The tech bods Jaguar Land Rover have been trying to turn cars into a personal assistant. They’ve invented a system that lets your car learn about and proactively assist you as you go about your day-to-day life so you can better concentrate on the road ahead.
From your behaviour, driving style, seat preferences and routine calendar dates, to the weather, congestion and time of day, the ‘smart assistant’ can proactively prepare for your arrival to the car, preempt your entertainment preferences and find the least congested route to your destination, via your other destinations such as your child’s school if necessary.

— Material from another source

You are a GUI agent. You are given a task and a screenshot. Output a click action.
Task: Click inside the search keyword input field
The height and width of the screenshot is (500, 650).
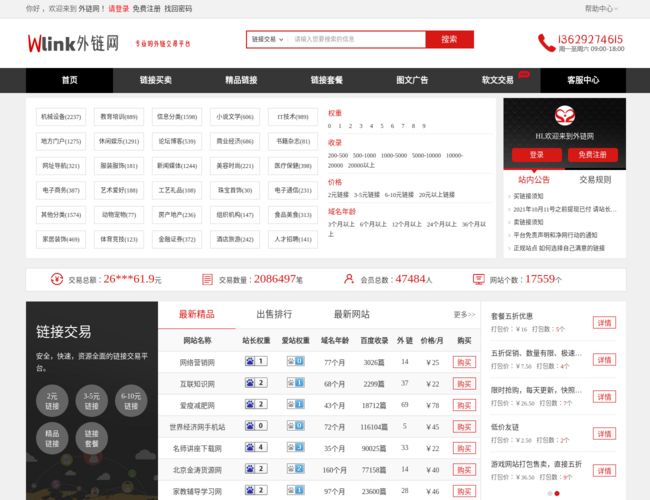pos(355,39)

Jaguar’s personal assistant technology will use the car’s sensors and keyless entry systems to recognise the driver before they get into the car, adjusting the seat, mirrors and temperature of the cabin to their preferences through learned behaviours. JLR reckon it takes the algorithm a couple of weeks to learn, less if the routine is more frequent.
Once inside the cabin, the system will detect who is in the car with you by analysing the number of smartphones tethered via Bluetooth, or by analysing the places you visit (e.g. dropping little “Jamie” off to school before heading to your wife’s workplace and then the golf course).
It can therefore remind you that Jamie needs her gym kit, and will play her music playlist until she’s safely to school. If there’s a problem on the route, it’ll have already warned you about it and suggested you leave a bit earlier.
Once Jamie’s out of the car, it’ll switch to your personal entertainment preferences.
JLR emphasises that the driver doesn’t need to do anything extra. And if the car doesn’t know or is still learning, nothing really changes. Dr. Wolfgang Epple, director for research and technology at Jaguar Land Rover, says: “Up until now most self-learning car research has only focussed on traffic or navigation predication. We want to take this a significant step further and enhance driving pleasure.”
Interestingly, JLR is also looking at emotion and mood. The company is particularly keen for the car to learn when the driver is tired so it can suggest alternative, less congested routes to get you home safely, while perhaps minimising any potential danger to fellow motorists.
It might all sound a little pie-in-the-sky, but JLR reckon such features could materialise in as little as six years. We shall see.